JE VIS BEAUCOUP avec Harrower. Temps libre l’après-midi en tournée. La difficulté me paraît être la part de subjectivité qu’il faut pour le traduire, encore bien plus vaste que dans d’autres travaux de traduction. Et aussi qu’il faut agir (rythme, syntaxe, vocabulaire) sur la globalité de l’œuvre.
J’éprouve qu’il faut que cela soit à la fois correct et incorrect.
Non conforme en tout cas au disant habituel, sans folklore, sans époque.
Comment traiter élisions, contractions, sautes, ellipses…
Chaque phrase doit traduire une sensation mais qui envoie à autre chose. Ne jamais être exacte, mais précise, condensée. Précisément inexacte pourrait-on dire.
Peu de mots. Des mots courts. Des suppressions de conjonctions quelquefois, de négations presque toujours (admis en littérature contemporaine), d’article à bon escient, rarement.
Sacrifier parfois au rythme.
Privilégier une rapidité rigoureuse.
Ce qui est le plus frappant c’est, quand on tombe sur une bonne formule, ou mieux sur plusieurs à la suite, la quantité de vie parallèle, perpendiculaire, extravagante qui se développe. À l’évidence irrationnelle, instinctive. Pas loin de la formule magique (même si toute magie est niée). Code sans code.

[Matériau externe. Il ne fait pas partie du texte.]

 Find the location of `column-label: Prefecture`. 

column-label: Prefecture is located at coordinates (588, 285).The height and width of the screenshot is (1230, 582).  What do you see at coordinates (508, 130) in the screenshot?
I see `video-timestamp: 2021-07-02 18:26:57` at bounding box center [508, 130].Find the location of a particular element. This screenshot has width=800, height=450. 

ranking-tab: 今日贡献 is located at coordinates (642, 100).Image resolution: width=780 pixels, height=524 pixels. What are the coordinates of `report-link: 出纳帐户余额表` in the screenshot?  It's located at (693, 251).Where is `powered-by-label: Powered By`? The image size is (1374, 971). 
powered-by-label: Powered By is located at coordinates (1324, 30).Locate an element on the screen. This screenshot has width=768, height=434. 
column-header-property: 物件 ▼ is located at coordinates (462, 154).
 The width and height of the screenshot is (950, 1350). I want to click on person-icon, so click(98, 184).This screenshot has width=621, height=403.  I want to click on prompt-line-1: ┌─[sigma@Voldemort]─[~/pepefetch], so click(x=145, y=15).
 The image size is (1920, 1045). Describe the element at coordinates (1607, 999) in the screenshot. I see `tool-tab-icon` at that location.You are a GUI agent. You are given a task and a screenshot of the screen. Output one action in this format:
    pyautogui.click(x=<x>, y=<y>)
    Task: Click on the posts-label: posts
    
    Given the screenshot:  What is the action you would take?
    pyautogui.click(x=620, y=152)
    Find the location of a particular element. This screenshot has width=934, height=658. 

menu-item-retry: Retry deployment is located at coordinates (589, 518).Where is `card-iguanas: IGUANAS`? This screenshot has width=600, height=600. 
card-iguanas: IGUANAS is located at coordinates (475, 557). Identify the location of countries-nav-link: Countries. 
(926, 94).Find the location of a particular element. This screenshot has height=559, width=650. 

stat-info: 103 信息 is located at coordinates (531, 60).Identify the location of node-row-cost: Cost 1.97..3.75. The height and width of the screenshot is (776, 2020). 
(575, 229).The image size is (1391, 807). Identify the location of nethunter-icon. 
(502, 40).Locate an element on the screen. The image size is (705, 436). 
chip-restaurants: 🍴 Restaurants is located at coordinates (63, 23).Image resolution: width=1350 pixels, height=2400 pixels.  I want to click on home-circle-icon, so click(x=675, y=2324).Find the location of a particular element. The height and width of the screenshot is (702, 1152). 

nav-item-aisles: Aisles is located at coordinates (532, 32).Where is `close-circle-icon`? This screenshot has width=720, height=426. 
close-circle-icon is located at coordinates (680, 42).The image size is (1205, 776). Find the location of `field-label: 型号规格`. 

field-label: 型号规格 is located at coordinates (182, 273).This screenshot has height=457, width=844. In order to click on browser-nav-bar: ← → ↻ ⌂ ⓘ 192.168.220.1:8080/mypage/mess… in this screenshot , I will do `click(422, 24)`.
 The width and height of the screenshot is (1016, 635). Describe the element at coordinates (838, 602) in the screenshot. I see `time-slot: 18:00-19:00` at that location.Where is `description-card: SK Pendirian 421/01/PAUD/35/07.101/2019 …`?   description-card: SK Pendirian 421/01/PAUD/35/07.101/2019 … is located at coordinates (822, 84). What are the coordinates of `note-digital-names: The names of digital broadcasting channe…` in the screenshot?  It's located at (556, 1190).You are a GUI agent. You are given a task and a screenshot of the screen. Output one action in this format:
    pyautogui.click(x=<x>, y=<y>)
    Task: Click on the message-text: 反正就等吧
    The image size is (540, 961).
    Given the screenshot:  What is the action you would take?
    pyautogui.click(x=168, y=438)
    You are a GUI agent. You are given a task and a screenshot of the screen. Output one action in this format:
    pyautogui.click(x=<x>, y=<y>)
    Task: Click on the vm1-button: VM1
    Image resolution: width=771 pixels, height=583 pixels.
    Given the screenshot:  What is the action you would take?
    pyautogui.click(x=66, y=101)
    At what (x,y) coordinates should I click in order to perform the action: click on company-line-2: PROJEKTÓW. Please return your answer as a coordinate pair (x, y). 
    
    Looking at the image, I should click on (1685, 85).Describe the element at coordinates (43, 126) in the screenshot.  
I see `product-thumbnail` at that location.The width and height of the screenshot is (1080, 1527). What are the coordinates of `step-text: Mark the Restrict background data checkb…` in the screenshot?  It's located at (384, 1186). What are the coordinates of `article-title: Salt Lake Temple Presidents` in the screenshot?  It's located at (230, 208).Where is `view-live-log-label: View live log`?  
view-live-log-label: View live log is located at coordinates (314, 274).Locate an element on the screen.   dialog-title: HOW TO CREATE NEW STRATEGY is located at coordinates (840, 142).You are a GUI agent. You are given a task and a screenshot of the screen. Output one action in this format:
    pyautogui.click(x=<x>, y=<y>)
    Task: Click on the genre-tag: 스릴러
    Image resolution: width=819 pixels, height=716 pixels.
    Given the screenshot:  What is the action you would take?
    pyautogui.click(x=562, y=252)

Mais quelle matière est atteinte ? Elle est, doit rester, mystère absolu. Même si on la reconnaît hors de l’inconscient déjà exploré dont parle Artaud.
Découvrir des sensations personnelles qu’on ne peut pas nommer comme la jeune femme ne peut pas nommer ce qu’elle éprouve quand elle voit William travailler un champ, et qui n’est pas de la jalousie, qui est plus que de la jalousie. Pas de nom pour ces plus. Toute la matière de la pièce est dans ces plus incernables.
Matière fluide, informe, pourtant échappée des mots (mais alors comment les choisir ? ). Chaque phrase est de la vie. On est aux antipodes de l’académisme, au cœur de la poésie (la cellule qui invente, qui éclate). Il semble qu’avec la brièveté des phrases, la simplicité du vocabulaire soit toujours souhaitable. Dire moins pour dire plus. Dire à côté pour faire entendre ce qu’on ne veut pas préciser. Préciser, c’est aussi réduire ou tuer en exprimant. Travailler sur l’ouvert.
Sur l’instinct (écorché) de la vie.
Voilà à peu près ce qui m’est apparu à fréquenter le texte anglais éclairé pour moi par votre traduction. Je disais qu’il faudrait fracturer le texte. Mais il me semble qu’il faut beaucoup plus. Il faut rendre compte d’une explosion en train de se faire, filmée dans son mouvement, sans jamais d’arrêt et rien qui retombe, un feu, une combustion.
C’est bien sûr à la limite du possible. Mais à l’impossible on est tenu […]
Extrait d’une lettre de Claude Régy à Jérôme Hankins, datée du 29 mai 1998.